● **DATA**
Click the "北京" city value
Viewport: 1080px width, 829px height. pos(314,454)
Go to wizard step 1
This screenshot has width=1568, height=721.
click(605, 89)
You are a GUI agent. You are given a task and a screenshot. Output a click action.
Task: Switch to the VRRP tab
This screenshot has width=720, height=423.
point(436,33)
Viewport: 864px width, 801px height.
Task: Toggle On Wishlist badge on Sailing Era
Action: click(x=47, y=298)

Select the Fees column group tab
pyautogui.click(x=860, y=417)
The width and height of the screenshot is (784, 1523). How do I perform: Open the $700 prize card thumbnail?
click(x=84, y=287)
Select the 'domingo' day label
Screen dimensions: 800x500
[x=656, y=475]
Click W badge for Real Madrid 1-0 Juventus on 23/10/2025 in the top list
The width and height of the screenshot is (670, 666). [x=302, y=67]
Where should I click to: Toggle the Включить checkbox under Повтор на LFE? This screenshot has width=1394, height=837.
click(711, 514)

● **ABOUT THIS TASK**
No line before the one containing "Select the 'domingo' day label" should be copied; restate that line and all the rest through the end of the data above word for word.

● **RESULT FOR THIS TASK**
Select the 'domingo' day label
Screen dimensions: 800x500
[x=656, y=475]
Click W badge for Real Madrid 1-0 Juventus on 23/10/2025 in the top list
The width and height of the screenshot is (670, 666). [x=302, y=67]
Where should I click to: Toggle the Включить checkbox under Повтор на LFE? This screenshot has width=1394, height=837.
click(711, 514)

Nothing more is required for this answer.